Inspiration is simply what happens when you collide with something that has potential to be developed into a song. These encounters are very exciting, but there’s nothing mystical about them. That’s just your knowledge of song craft connecting with some promising material. That’s it.
So it stands to reason that the more you study the craft, and the more you expose yourself to interesting literature, music, and life experiences—basically, the more actively you engage the world—the more likely you are to find so-called “inspiration”.
About revision
First drafts can always be improved in some way. Lyrics can be rephrased, melodies can be rewritten, words can be replaced with stronger ones, entire songs can be renovated and restructured. Weak points can be identified and strengthened; strong points can be recognized and developed further. The Categories of Change (add, subtract, rearrange, replace) can be applied to any aspect of your lyric or music.

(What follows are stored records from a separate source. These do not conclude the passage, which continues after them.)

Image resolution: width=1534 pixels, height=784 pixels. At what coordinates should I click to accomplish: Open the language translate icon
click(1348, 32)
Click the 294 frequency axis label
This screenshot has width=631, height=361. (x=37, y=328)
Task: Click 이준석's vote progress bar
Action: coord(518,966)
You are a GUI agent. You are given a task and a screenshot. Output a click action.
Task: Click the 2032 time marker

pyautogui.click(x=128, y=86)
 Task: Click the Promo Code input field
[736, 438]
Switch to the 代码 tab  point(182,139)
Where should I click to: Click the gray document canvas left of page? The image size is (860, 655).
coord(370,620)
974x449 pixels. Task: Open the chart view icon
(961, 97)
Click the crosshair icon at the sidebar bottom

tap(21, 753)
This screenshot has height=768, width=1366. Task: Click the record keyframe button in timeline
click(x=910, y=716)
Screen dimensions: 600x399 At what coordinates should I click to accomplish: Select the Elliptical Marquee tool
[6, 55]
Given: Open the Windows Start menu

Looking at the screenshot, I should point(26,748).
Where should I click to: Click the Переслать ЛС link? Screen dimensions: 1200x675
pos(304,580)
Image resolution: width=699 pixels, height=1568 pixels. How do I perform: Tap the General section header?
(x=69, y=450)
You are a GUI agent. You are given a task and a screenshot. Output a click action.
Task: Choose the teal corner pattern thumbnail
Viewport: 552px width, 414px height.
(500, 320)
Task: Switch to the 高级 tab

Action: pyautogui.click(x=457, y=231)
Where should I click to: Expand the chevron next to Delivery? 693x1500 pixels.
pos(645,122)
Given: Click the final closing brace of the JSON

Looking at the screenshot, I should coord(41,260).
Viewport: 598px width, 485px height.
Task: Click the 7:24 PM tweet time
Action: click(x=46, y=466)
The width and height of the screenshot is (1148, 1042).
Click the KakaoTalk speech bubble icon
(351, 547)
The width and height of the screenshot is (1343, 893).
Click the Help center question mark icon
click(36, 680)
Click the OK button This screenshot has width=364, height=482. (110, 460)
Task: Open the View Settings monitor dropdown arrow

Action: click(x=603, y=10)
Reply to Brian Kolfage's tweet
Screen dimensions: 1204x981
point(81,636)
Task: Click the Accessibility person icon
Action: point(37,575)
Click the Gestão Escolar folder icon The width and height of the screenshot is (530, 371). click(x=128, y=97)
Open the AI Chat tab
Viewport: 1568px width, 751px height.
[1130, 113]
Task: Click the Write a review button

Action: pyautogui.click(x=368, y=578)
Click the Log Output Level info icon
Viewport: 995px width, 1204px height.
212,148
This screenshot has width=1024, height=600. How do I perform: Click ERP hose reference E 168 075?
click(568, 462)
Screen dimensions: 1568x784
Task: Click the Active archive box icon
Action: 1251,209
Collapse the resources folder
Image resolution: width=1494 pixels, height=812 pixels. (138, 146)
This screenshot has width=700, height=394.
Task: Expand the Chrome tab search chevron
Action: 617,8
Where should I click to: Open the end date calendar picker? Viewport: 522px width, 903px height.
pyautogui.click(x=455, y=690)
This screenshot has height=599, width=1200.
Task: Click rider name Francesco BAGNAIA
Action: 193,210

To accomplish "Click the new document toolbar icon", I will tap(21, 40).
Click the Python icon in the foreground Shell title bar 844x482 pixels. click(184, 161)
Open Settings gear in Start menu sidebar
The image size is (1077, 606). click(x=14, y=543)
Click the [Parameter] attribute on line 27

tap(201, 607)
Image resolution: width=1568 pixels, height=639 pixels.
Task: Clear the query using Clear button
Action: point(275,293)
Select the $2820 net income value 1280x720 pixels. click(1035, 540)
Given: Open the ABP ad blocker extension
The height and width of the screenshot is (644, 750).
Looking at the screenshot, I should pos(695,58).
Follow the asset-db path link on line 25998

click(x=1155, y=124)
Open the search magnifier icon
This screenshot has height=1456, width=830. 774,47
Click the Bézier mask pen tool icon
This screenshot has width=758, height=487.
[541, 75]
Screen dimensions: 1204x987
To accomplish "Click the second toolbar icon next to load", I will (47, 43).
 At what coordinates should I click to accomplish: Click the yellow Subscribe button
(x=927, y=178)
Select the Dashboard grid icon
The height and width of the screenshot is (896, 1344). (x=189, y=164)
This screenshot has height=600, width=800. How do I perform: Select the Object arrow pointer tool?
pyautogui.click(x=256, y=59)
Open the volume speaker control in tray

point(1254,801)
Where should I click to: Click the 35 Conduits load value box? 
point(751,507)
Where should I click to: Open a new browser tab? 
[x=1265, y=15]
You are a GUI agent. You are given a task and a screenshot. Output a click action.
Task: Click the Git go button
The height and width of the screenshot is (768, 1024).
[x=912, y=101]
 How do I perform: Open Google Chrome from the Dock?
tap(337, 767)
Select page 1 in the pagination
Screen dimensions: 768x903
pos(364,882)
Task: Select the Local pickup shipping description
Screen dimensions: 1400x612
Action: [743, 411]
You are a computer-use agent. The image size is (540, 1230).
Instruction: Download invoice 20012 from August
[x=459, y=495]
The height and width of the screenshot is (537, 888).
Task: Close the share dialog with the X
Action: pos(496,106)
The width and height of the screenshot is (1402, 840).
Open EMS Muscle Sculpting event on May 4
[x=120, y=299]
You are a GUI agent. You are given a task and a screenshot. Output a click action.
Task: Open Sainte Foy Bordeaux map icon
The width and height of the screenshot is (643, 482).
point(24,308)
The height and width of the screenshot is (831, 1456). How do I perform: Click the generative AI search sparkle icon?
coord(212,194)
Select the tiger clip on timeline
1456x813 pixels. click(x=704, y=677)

Just as each songwriter is a work-in-progress that takes shape over time, each song is a work-in-progress too. Sudden flashes of insight don’t just happen at the beginning of songs; in fact, for many writers inspiration comes in the middle of the process, or even toward the end. But much of the middle part of the process often requires you to solve problems and apply techniques.
Some songwriters spend hours or even entire days just working on one or two lines of a lyric. Just like Erasmus of Rotterdam, they might rewrite the same line in dozens and dozens of different ways in search of that one phrase that really works.
Inspiration and discipline are not separate—they feed into one another.